For more info, refer to the Apple Docs (opens new window) or the related topic (opens new window)

# Create a dispatch queue

You can create your own queue using dispatch_queue_create

Objective-C

dispatch_queue_t queue = dispatch_queue_create("com.example.myqueue",  DISPATCH_QUEUE_SERIAL);

Swift

// Before Swift 3
let queue = dispatch_queue_create("com.example.myqueue", DISPATCH_QUEUE_SERIAL)
// Swift 3
let queue = DispatchQueue(label: "com.example.myqueue") //default is serial queue, unless .concurrent is specified as an attribute otherwise

# Getting the Main Queue

The main queue is the dispatch queue in which all the UI updates take place and the code involving UI changes are placed.

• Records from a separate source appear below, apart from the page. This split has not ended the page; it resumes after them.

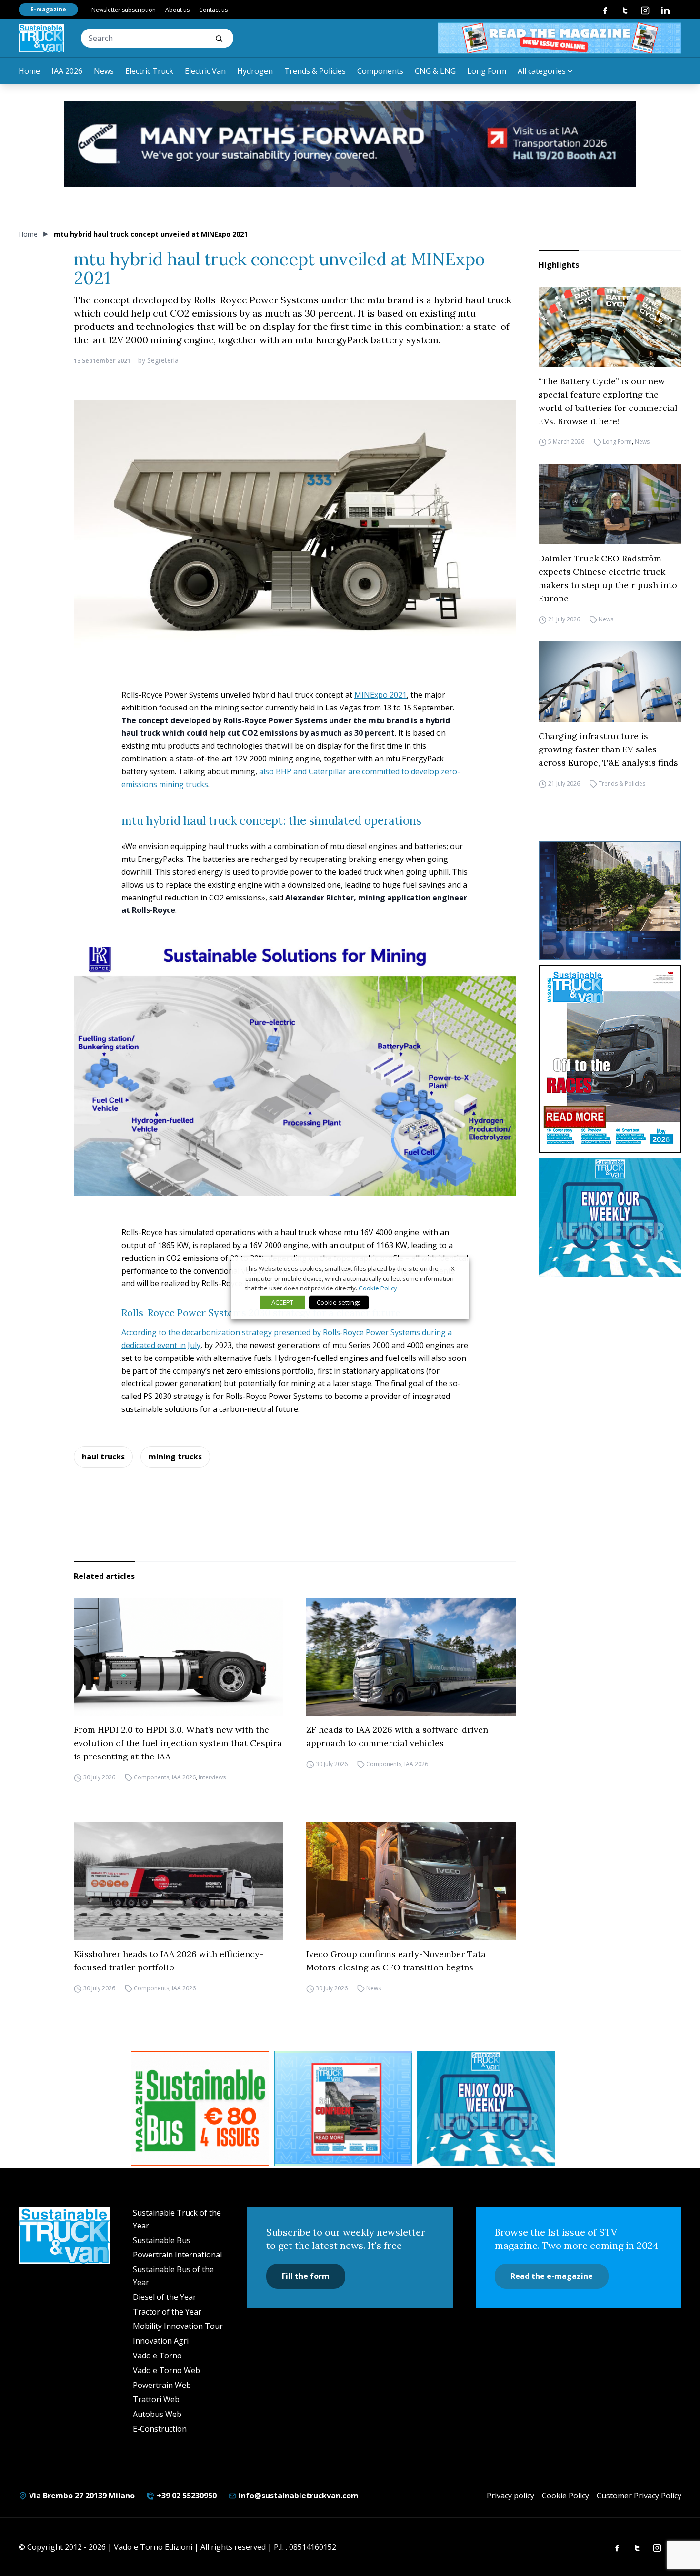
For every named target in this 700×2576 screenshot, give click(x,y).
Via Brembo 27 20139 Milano (81, 2495)
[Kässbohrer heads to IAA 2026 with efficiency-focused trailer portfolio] (178, 1881)
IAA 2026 (66, 71)
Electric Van (205, 71)
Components (380, 71)
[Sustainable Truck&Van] (41, 38)
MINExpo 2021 (380, 694)
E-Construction (160, 2429)
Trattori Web (156, 2399)
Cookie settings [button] (339, 1302)
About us (177, 10)
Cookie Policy (565, 2495)
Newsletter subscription (123, 10)
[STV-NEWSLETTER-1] (610, 1217)
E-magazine (48, 9)
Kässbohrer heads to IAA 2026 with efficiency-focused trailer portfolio (168, 1960)
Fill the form (306, 2276)
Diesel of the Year (164, 2297)
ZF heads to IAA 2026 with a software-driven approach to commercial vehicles (397, 1736)
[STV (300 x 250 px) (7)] (343, 2108)
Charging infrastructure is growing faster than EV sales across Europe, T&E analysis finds (608, 749)
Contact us (213, 10)
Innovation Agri (161, 2341)
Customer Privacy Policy (639, 2495)
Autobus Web (157, 2414)
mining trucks (175, 1456)
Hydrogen (255, 71)
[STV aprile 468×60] (559, 38)
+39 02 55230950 (186, 2495)
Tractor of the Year (167, 2311)
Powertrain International (177, 2254)
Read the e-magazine (551, 2276)
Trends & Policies (315, 71)
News (104, 71)
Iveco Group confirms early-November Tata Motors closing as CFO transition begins (396, 1960)
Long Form (486, 71)
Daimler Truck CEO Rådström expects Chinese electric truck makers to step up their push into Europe (608, 578)
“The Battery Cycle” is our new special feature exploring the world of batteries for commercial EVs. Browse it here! (608, 401)
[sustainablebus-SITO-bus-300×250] (610, 900)
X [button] (453, 1268)
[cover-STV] (610, 1059)
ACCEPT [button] (282, 1302)
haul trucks (103, 1456)
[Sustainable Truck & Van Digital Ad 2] (350, 144)
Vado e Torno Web (166, 2370)
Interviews (212, 1777)
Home (29, 71)
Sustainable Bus (161, 2240)
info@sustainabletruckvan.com (298, 2495)
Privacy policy (510, 2495)
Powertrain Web (162, 2385)
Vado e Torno (157, 2355)
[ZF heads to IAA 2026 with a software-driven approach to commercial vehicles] (411, 1657)
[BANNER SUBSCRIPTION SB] (200, 2108)
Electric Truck (149, 71)
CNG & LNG (435, 71)
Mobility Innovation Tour (178, 2326)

You need to get to the main queue in order to update UI on completion of an asynchronous process like NSURLSession

There are two types of main queue calls synchronous and asynchronous. When you invoke something synchronously, it means that the thread that initiated that operation will wait for the task to finish before continuing. Asynchronous means that it will not wait.

Code Objective-C

Synchronous Main Queue call

dispatch_queue_t queue = dispatch_get_global_queue(DISPATCH_QUEUE_PRIORITY_DEFAULT, 0);

Asynchronous Main Queue call

dispatch_async(dispatch_get_main_queue(), ^{
   // do work here to Usually to update the User Interface
});

SWIFT 3

Asynchronous Main Queue call

DispatchQueue.main.async {

}

Synchronous Main Queue call

DispatchQueue.main.sync {

}

# Serial vs Concurrent Dispatch Queues

Swift 3

Serial Queue

func serialQueues () {
    let serialQueue = DispatchQueue(label: "com.example.serial") //default queue type is a serial queue
    let start = Date ()
    for i in 0...3 {                                             //launch a bunch of tasks
        serialQueue.async {                                      //run tasks on a background thread, using our serial queue
            sleep(2)                                             //do some long task eg webservice or database lookup
            let timeTaken = Date().timeIntervalSince(start)
            print("serial long task \(i) done! total time taken: \(timeTaken)")
        }
    }
}

Example output:

serial long task 0 done! total time taken: 2.07241100072861
serial long task 1 done! total time taken: 4.16347700357437
serial long task 2 done! total time taken: 6.23209798336029
serial long task 3 done! total time taken: 8.30682599544525

Concurrent Queue

func concurrentQueues () {
    let concurrentQueue = DispatchQueue(label: "com.example.concurrent", attributes: .concurrent) //explicitly specify the queue to be a concurrent queue
    let start = Date ()
    for i in 0...3 {            //launch a bunch of tasks
        concurrentQueue.async { //run tasks on a background thread, using our concurrent queue
            sleep(2)            //do some long task eg webservice or database lookup
            let timeTaken = Date().timeIntervalSince(start)
            print("concurrent long task \(i) done! total time taken: \(timeTaken)")
        }
    }
}

Example output:

concurrent long task 3 done! total time taken: 2.07092100381851
concurrent long task 0 done! total time taken: 2.07087397575378
concurrent long task 2 done! total time taken: 2.07086700201035
concurrent long task 1 done! total time taken: 2.07089096307755

Discussion

As we can see from the examples above, a serial queue will complete each task in the order they are submitted to the queue. Each task will wait for the previous task to finish before executing. As for the concurrent queue, each task does not wait on the others in the queue and executes as soon as possible; the advantage is that all tasks on the queue will run at the same time on separate threads, making a concurrent queue take less time than a serial queue.

If order of execution of tasks is not important, always use a concurrent queue for the best efficiency.